No one could deviate from it. The house had to be a certain way. Always. If it
wasn’t, I unraveled like a thread from a quilt, asking the universe why these
things happen. If my 3-year-old took all 20 pairs of my shoes down from my
neatly organized shoe-shelf, and strewn them all about in a mismatched, chaotic
mess for the umpteenth time in one week, I lost it. I’d ask the ceiling, "Why do these things happen
to me? I could have easily left my job to focus more on
the girls, but I loved my job. I needed my job. The hours were very, very late
in the day, but I told myself that I needed it to keep something for me and
only me. Plus, I liked having my own income. I was often an emotional wreck held together with a daily structure that I created in my mind – and nothing or no one could drill a hole in that structure otherwise I’d really loose it.
Well, something drilled a hole right through my structure. My
work decided not to continue with me and I was given three weeks until my last
day. I was devastated. Nothing like that had ever happened to me. I had always ended
a business relationship on my terms – not theirs. I wasn’t fired or laid-off. I was simply
contracted out with them, and they chose not to renew the contractorship based on business needs. Somehow,
the thought of not having the job I loved didn’t make it into my perfect,
tidy little model that I built up in my mind – and I was really hurt by it. I
loved that job. I felt rejected. And because of that, I cried a lot. I really
was an emotional wreck over a little piece of what I thought I was. If I wasn’t
a contractor for Walt Disney Internet Group, what was I? Wife? Mother? What
else? What would my friends think if I
didn’t have a job anymore? What would my goal-driven, extremely ambitious family think? I would be completely financially dependent on my
husband if I didn’t have a job. I’m a 21st Century liberated woman
who had a serious problem with that. It was a dark time because I
felt lost. I didn’t know where to belong. I remember texting my husband during the day with, “I’m
just so unhappy. I can’t stop crying.” Day after day he
came home, hugged me tight and told me that it was going to be OK. I wondered how could
one little thing in life bring me to my knees in sorrow? After all, no one had
died. No one was physically hurt. The only thing that hurt was my ego. I obsessed
in my mind what I could have done differently, but I always came back to knowing how
hard I worked for them. I really did work hard. And then I started allowing my
ego to shoot back thoughts like, “Oh, I’ll be something bigger than this someday.

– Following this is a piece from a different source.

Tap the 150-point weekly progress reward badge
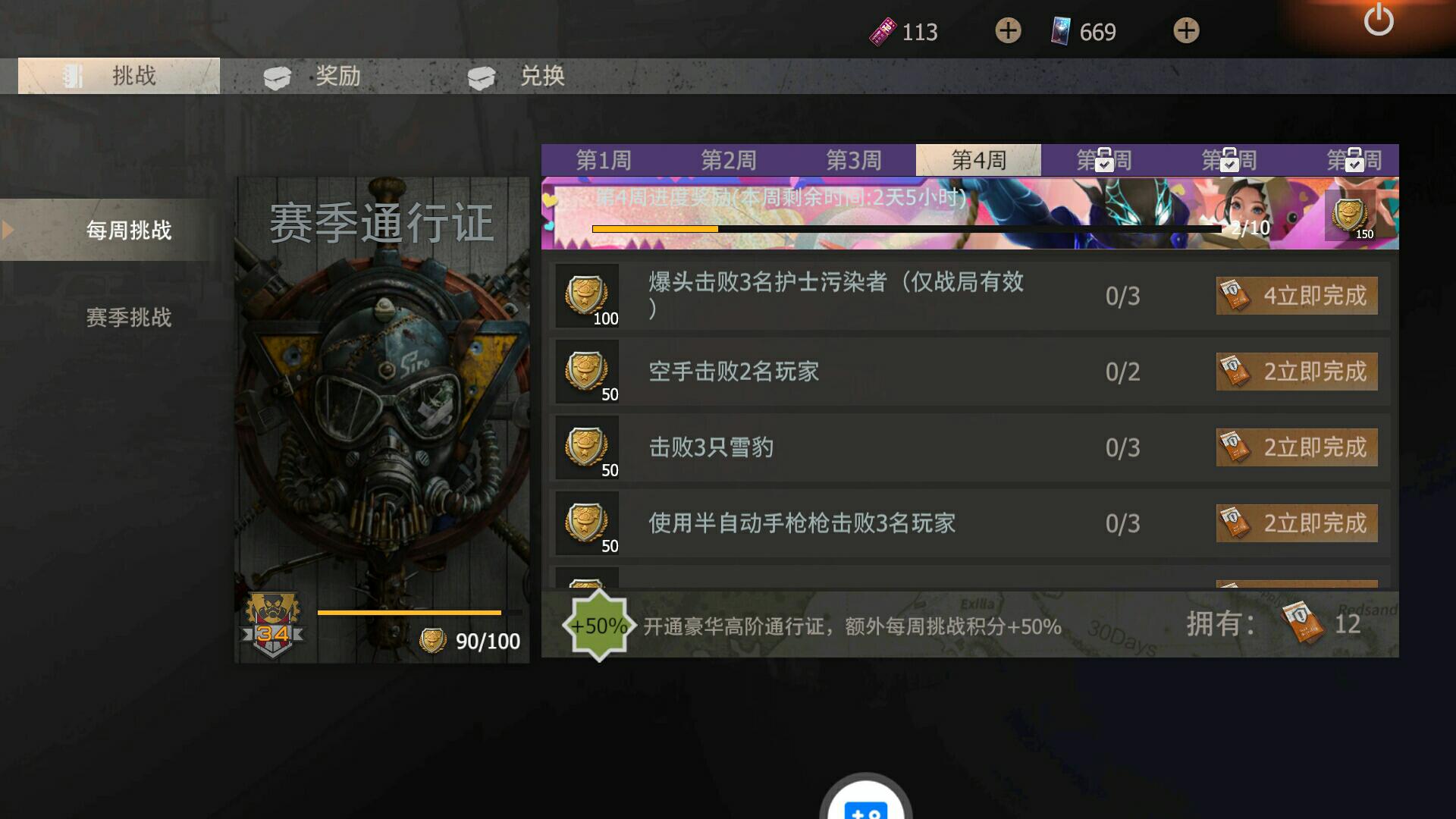Image resolution: width=1456 pixels, height=819 pixels. pos(1351,215)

I’ll move on and become big in other ways and then they’ll really be sorry that
they didn’t want to stay with me because I’m freaking awesome!” Still, at my
core, I was lost, confused, and I didn’t know what to do. Again, I would look
at photos of myself and see a lost woman who didn’t know who she was anymore.
With stress compounded inside me, I scheduled a massage to
help release the tension. I told the massage therapist to focus on my back,
neck and shoulders. As she worked her magic, all this nasty energy
started rising up through me. And I cried. I cried right there on the massage
table. Sure, I lost the job I loved, but c’mon, this crying thing was getting a
bit ridiculous. Then, out of nowhere, something told me that I needed to go see
a psychic. To this day, I still have no idea where that thought came from. But
as I laid on the massage table with all this dark energy rising from my core to
my surface, I felt a very strong desire to see a spiritual advisor. Now listen,
so that you don’t start thinking I'm a “freak” and not "freaking awesome", let
me emphasize that I do not see psychics. In fact, I have never seen a real
psychic before all of this. My husband and I went to a palm reader at a Renaissance
Fair once as a joke when I was pregnant with our first baby to see if the woman
could actually guess the baby’s gender (she did). It was all silly and in good
fun but I don’t consider that “seeing a psychic.” I have never seen a spiritual
advisor before this time in my life. I always thought it was weird
witch-craft-voo-doo stuff – and it was never for me – until I suddenly felt
like this is what I needed to do.
And so, with lingering compounded stress and dark energy, the next day I saw Psychic Kristy.